About data ingestion
Data ingestion is the process of importing and loading data into IBM® watsonx.data. From the user interface (UI) of watsonx.data, you can use the Ingest data module from the Data manager page to securely and easily load data. Alternatively, you can also ingest local or remote data files to create tables by using the Create table from file option.
When you ingest a data file into the watsonx.data, the table schema is generated and inferred when a query is run. The files to be ingested must be of the same format type and same schema. watsonx.data auto-discovers the schema based on the source file being ingested.
Following are some of the requirements or behavior of data ingestion:
- Schema evolution is not supported.
- The target table must be an iceberg format table.
- IBM Storage Ceph, IBM Cloud Object Storage (COS), AWS S3, and MinIO object storage are supported.
pathStyleAccess
property for object storage is not supported.- Parquet, CSV, JSON, ORC, and AVRO file formats are supported as source data files.

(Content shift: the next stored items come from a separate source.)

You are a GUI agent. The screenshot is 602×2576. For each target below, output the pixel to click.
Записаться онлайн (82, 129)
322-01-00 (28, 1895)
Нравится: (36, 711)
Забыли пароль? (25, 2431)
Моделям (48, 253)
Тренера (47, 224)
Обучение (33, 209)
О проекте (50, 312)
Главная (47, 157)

- The maximum limit for the cumulative size of files must be within 500 MB for local ingestion.
- Parquet, JSON, AVRO, and ORC files exceeding 2 MB cannot be previewed, but they will still be ingested successfully.
- JSON files with complex nested objects and arrays shall not be previewed in the UI.

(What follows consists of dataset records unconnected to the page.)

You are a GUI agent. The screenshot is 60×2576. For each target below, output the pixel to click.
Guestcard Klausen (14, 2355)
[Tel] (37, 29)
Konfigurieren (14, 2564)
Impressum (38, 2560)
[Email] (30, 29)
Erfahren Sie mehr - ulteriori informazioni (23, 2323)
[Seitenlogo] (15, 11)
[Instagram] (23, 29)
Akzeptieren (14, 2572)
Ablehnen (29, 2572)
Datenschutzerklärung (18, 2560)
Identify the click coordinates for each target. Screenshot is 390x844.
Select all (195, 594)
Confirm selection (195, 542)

- Complex JSON files shall be ingested as-is, resulting in arrays as table entries. This is not recommended for optimal data visualization and analysis.
- Keys within JSON files must be enclosed in quotation marks for proper parsing and interpretation.

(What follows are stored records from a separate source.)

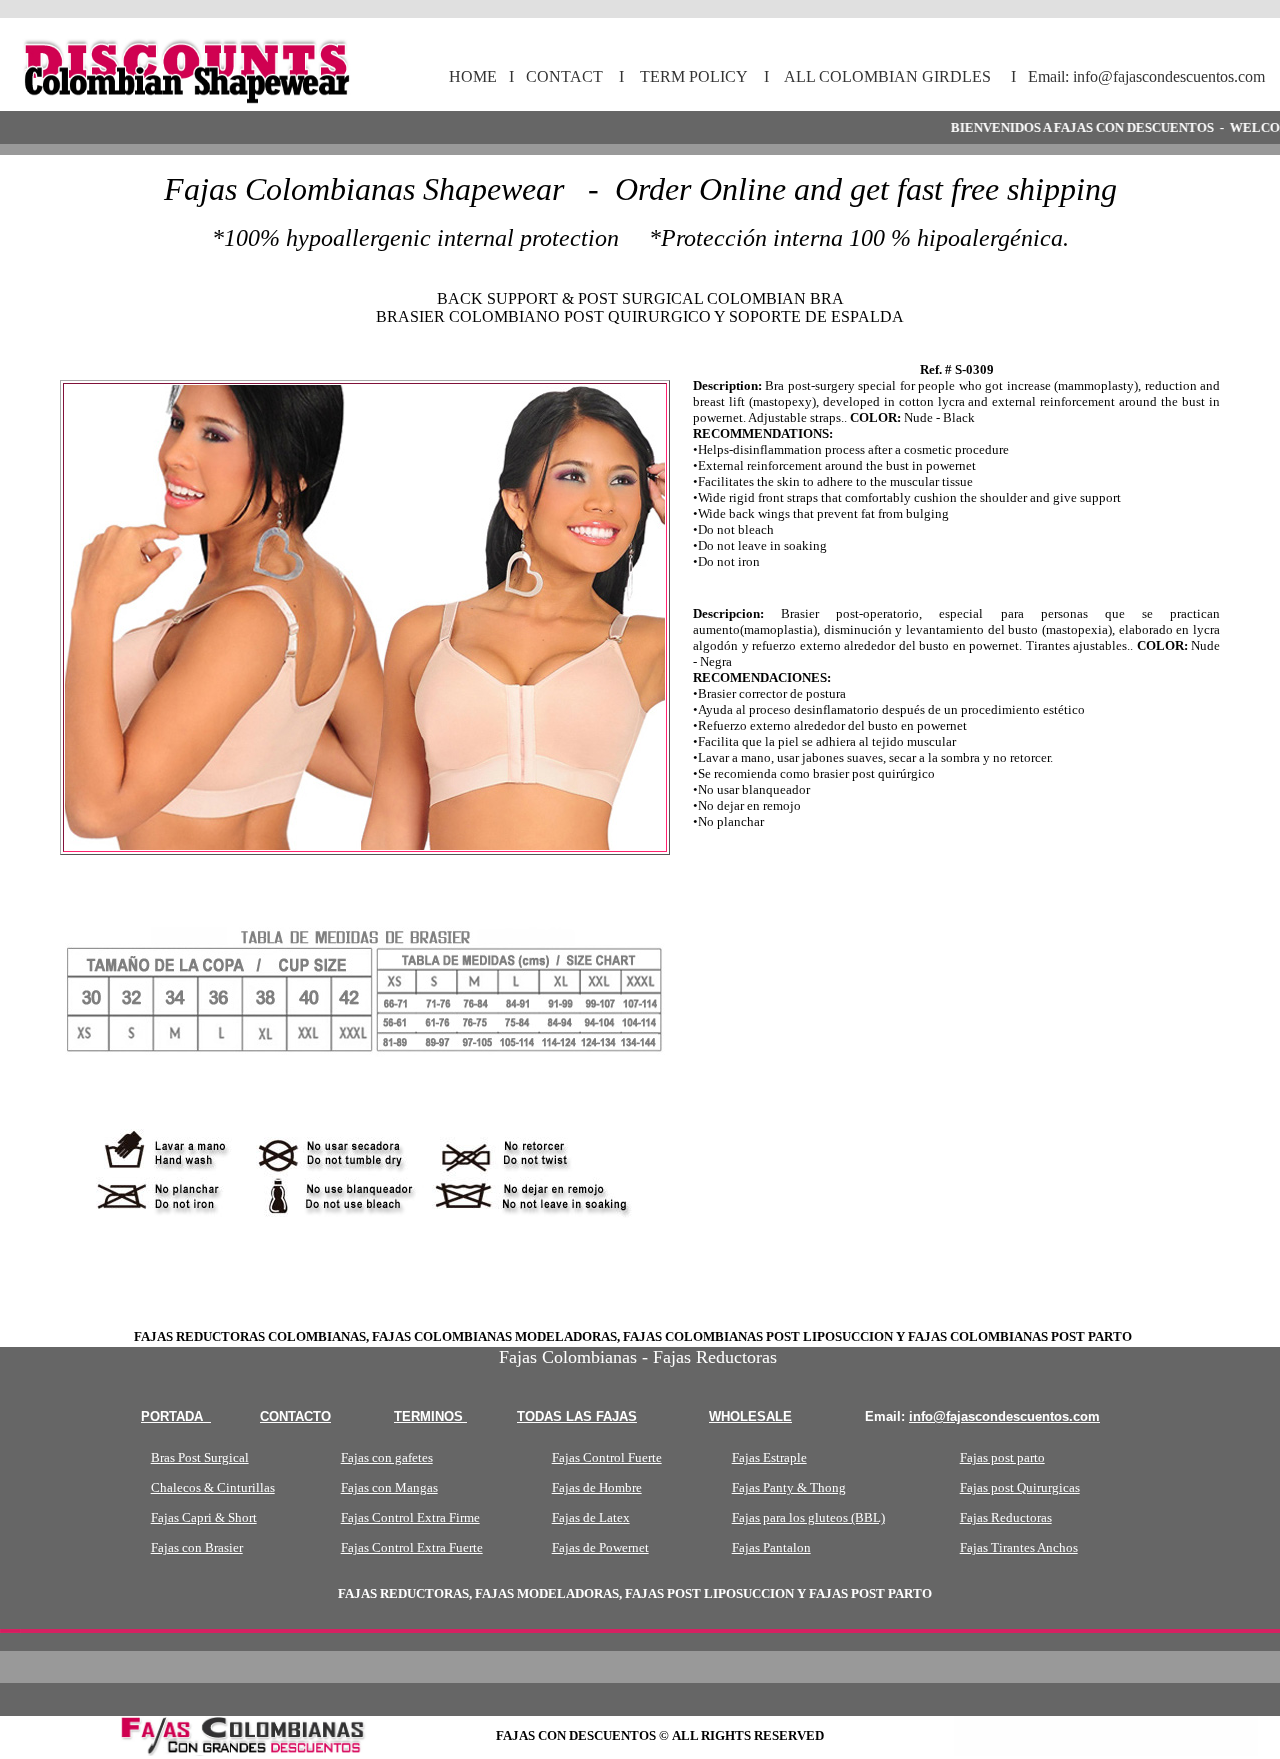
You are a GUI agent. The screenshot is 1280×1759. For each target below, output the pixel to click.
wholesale (750, 1416)
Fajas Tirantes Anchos (1019, 1547)
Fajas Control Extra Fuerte (412, 1547)
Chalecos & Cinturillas (213, 1487)
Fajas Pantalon (771, 1547)
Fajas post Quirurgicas (1020, 1487)
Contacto (295, 1416)
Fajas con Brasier (197, 1547)
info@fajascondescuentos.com (1004, 1416)
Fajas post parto (1002, 1457)
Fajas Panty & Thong (789, 1487)
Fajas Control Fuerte (607, 1457)
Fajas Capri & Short (204, 1517)
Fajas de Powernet (600, 1547)
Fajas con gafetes (387, 1457)
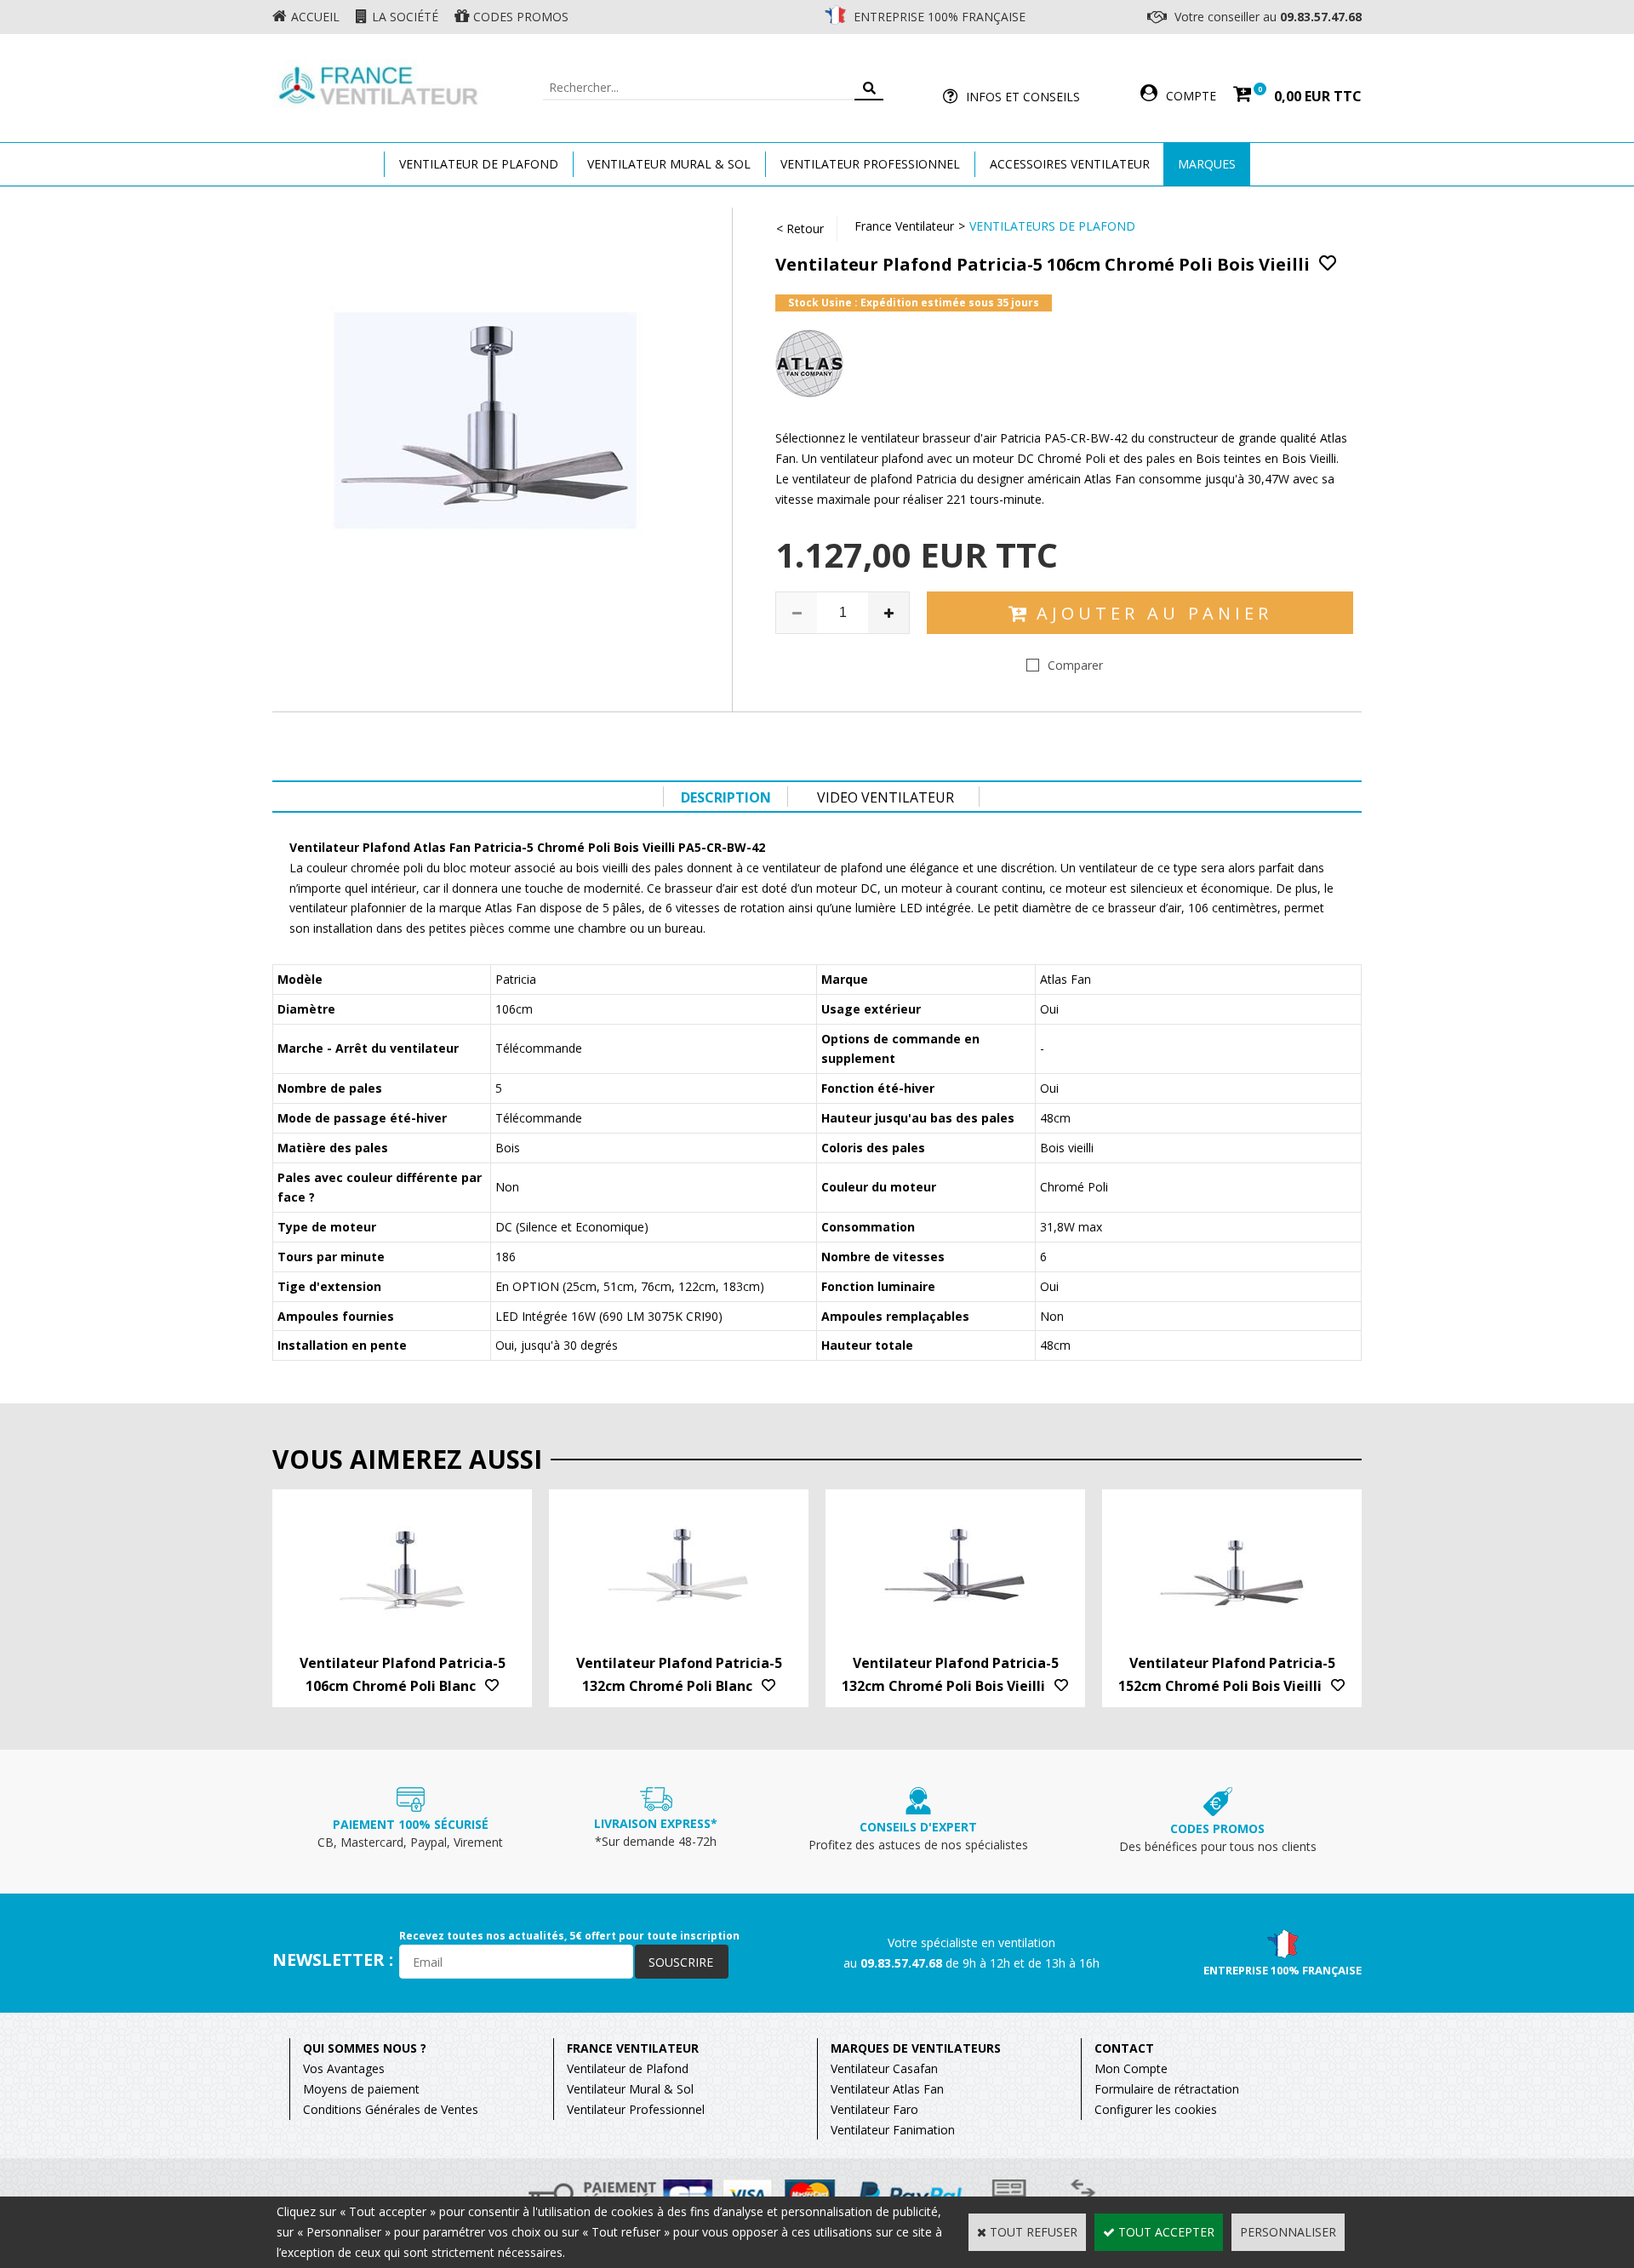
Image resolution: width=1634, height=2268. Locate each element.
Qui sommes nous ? (364, 2048)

Loading or ingesting data through CLI
An ingestion job in watsonx.data can be run with the ibm-lh tool. The tool must be pulled from the ibm-lh-client
and installed in the local system to run the ingestion job through the CLI. For more details and instructions
to install ibm-lh-client
package and use the ibm-lh tool for ingestion, see Installing ibm-lh-client and Setting up the ibm-lh command-line utility.
The ibm-lh tool supports the following features:
-
Auto-discovery of schema based on the source file or target table.
-
Advanced table configuration options for the CSV files:
- Delimiter
- Header
- File encoding
- Line delimiter
- Escape characters
-
Ingestion of a single, multiple files, or a single folder (no sub folders) of S3 and local Parquet files.
-
Ingestion of a single, multiple files, or a single folder (no sub folders) of S3 and local CSV files.